Work to be completed: Please rewrite the lines of these records as a numbered list, skipping blank lines and leaving out the pictures.

Data to use:
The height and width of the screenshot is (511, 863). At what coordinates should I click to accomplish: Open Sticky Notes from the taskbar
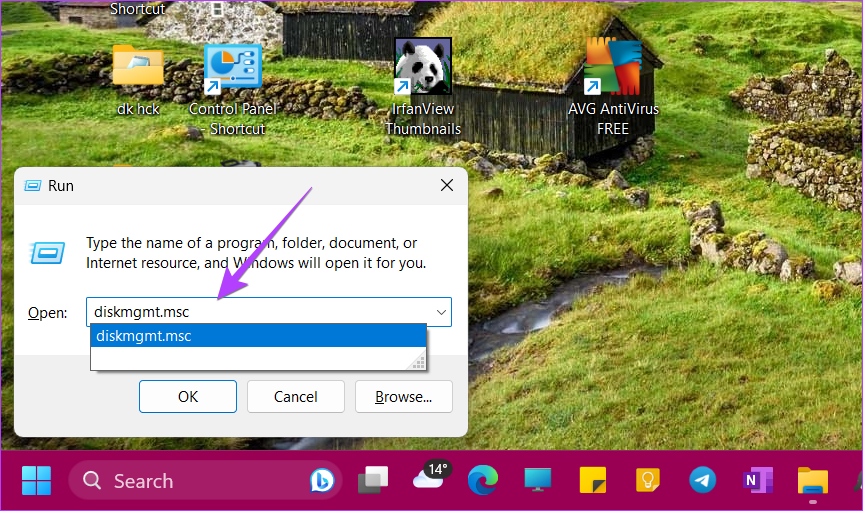tap(593, 481)
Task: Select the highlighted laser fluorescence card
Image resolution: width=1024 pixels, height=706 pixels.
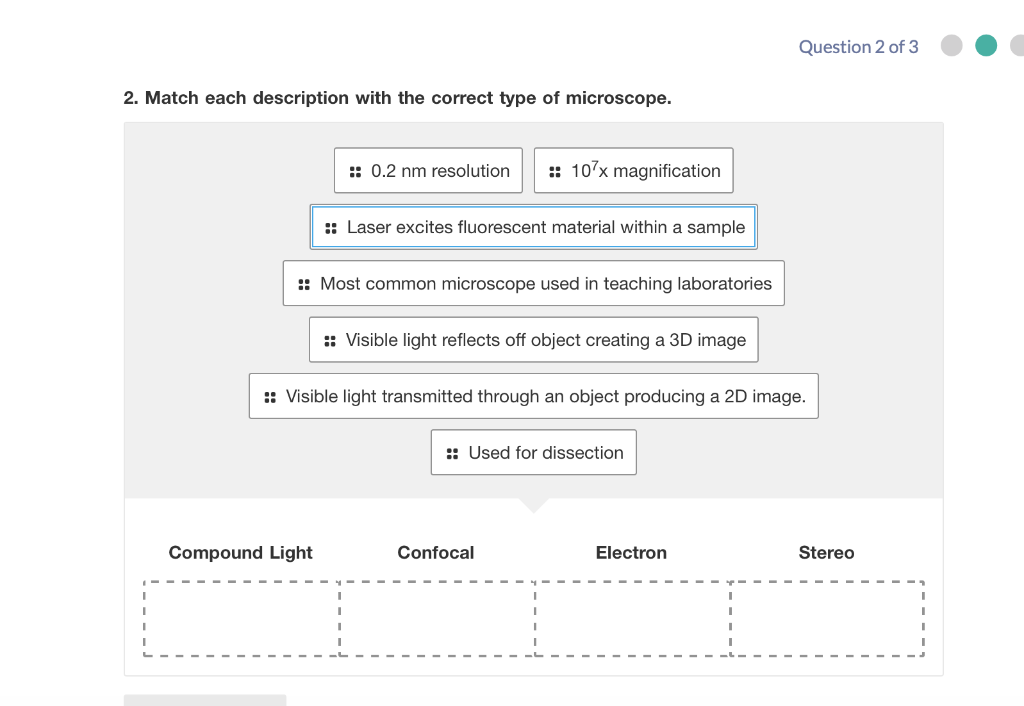Action: [x=533, y=227]
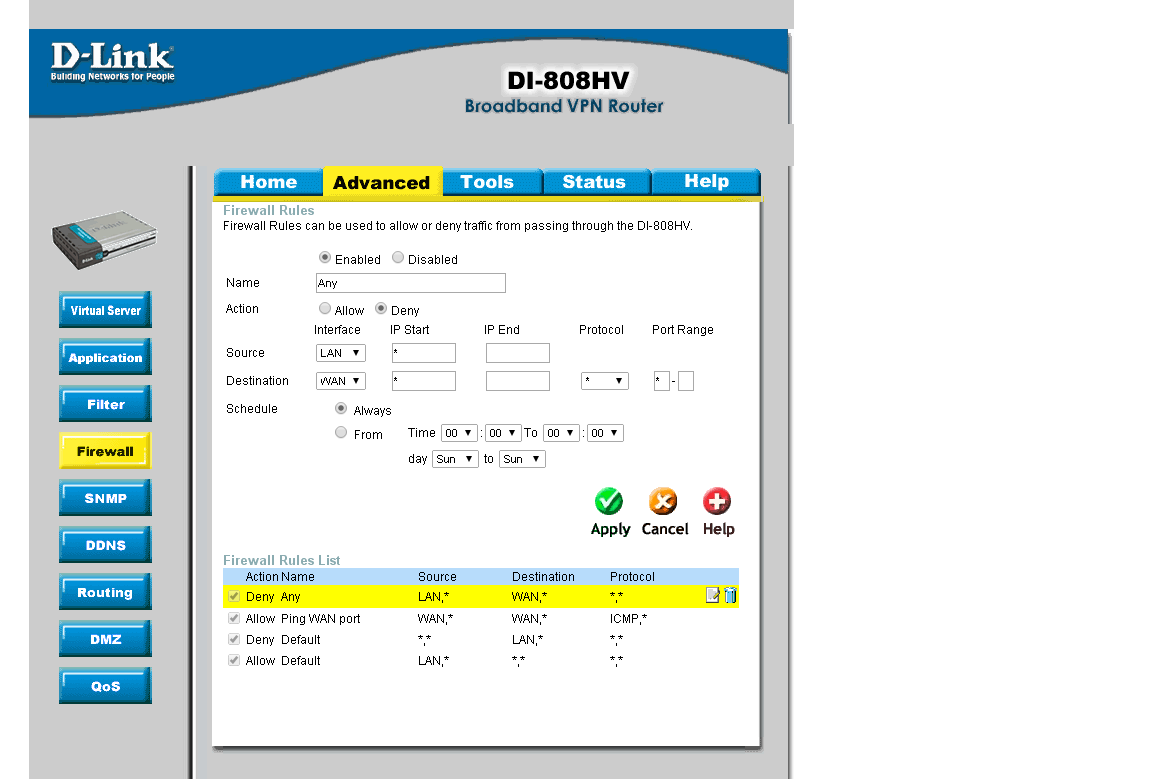Open the start day Sun dropdown

[x=455, y=459]
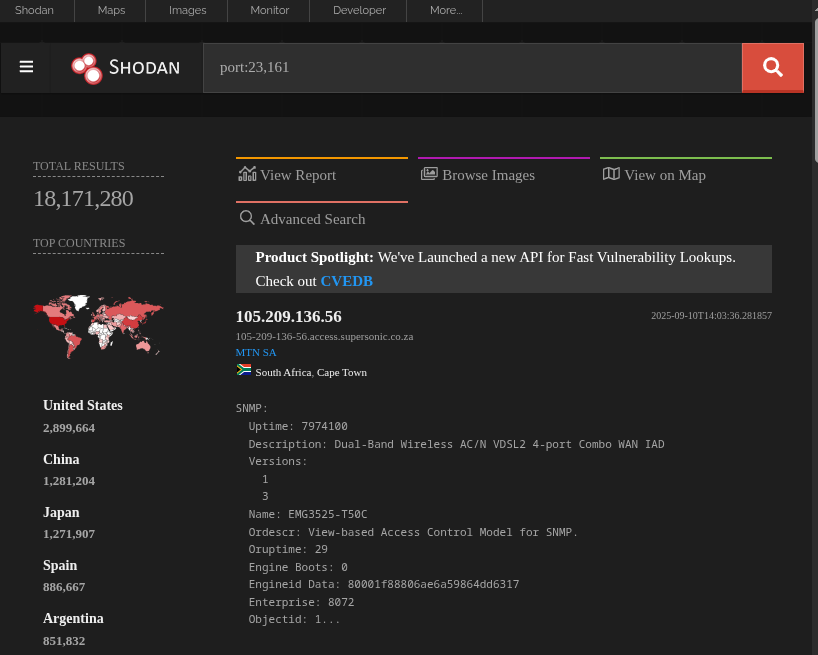
Task: Follow the CVEDB link
Action: (346, 281)
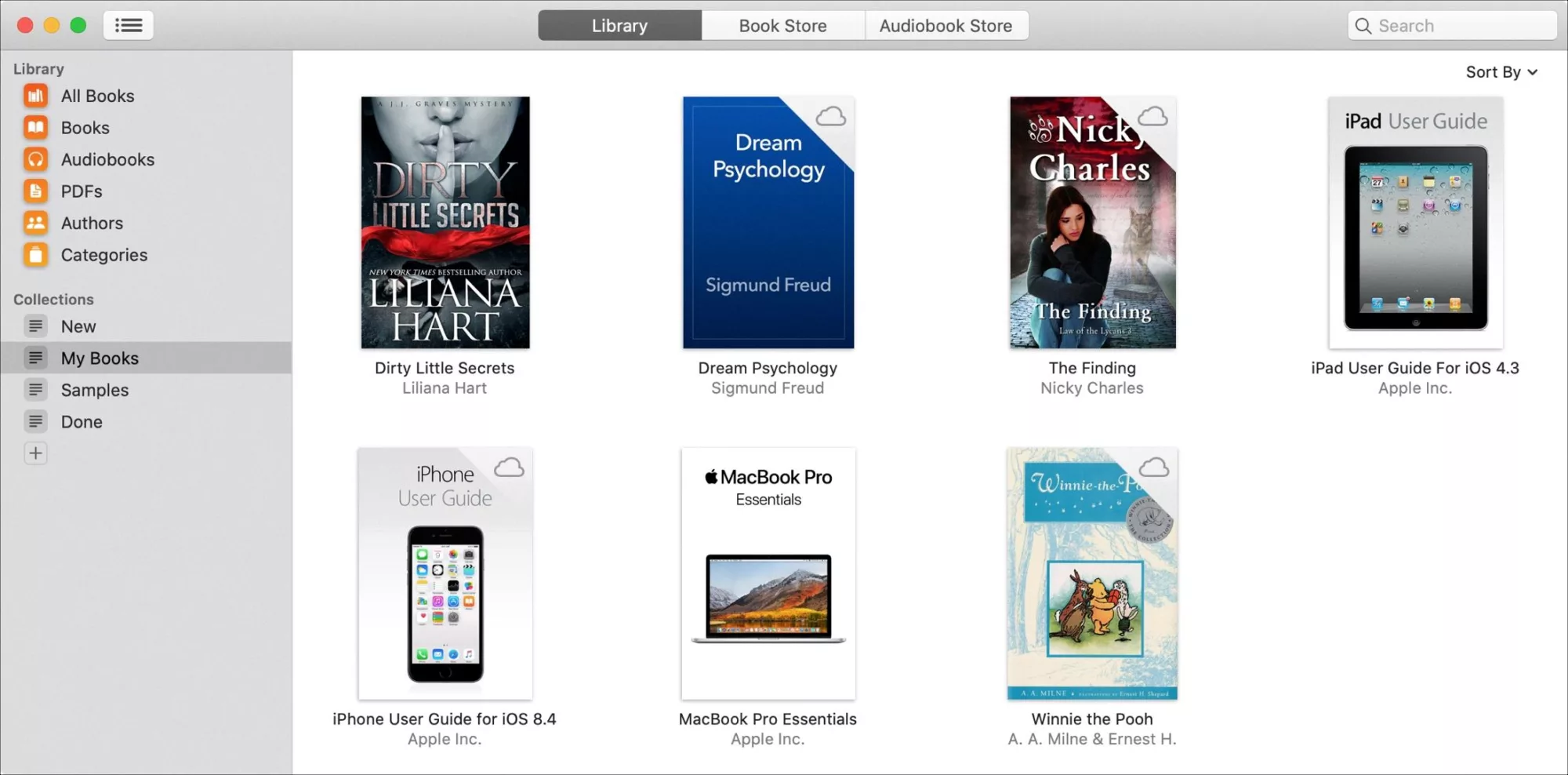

Answer to the exercise:
1. The height and width of the screenshot is (511, 863). At what coordinates should I click to accomplish: Open Sticky Notes from the taskbar
2. tap(593, 481)
3. Task: Select the highlighted laser fluorescence card
4. Image resolution: width=1024 pixels, height=706 pixels.
5. Action: [x=533, y=227]
6. Open the start day Sun dropdown
7. [x=455, y=459]
8. Task: Follow the CVEDB link
9. Action: (346, 281)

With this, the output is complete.